## TO BE DONE
Can you write out every line of the material below in full, starting with the line with "Click the Add Tag" and going on through the line with "click(120, 42)", with each coordinate in the answers shifted by -30?

[Item-finding records]
++++++

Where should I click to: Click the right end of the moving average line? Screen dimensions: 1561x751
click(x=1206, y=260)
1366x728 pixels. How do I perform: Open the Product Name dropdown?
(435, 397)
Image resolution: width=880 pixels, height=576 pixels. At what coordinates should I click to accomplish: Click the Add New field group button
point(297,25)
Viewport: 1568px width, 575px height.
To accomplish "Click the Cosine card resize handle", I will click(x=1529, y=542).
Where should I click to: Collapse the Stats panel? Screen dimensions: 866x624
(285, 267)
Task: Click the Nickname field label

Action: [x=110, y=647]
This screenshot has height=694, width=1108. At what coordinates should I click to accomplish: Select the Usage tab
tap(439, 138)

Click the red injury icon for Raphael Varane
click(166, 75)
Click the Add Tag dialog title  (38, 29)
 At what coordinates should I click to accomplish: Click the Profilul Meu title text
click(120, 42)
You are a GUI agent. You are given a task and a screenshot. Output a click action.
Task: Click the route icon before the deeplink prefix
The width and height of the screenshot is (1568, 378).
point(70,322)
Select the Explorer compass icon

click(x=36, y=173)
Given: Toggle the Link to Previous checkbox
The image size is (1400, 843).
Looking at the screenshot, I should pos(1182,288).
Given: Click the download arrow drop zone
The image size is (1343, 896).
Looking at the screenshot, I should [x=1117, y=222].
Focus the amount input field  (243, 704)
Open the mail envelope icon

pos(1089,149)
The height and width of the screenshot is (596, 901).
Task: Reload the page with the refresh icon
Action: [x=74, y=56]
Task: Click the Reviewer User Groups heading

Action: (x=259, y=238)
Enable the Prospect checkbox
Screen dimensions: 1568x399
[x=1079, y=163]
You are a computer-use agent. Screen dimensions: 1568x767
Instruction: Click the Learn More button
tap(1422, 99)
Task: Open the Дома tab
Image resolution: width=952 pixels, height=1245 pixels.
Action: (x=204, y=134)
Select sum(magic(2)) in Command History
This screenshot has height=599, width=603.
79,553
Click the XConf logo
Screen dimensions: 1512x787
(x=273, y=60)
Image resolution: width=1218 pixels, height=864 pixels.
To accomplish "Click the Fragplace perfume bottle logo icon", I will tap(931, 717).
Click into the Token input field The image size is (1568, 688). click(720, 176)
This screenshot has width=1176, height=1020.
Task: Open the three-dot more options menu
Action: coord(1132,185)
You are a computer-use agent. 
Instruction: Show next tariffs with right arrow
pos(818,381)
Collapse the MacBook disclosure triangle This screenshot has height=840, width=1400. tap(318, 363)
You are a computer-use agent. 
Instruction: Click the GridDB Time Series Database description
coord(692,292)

++++++

## SOLUTION FOR THIS TASK
Click the Add Tag dialog title  (8, -1)
 At what coordinates should I click to accomplish: Click the Profilul Meu title text
click(90, 12)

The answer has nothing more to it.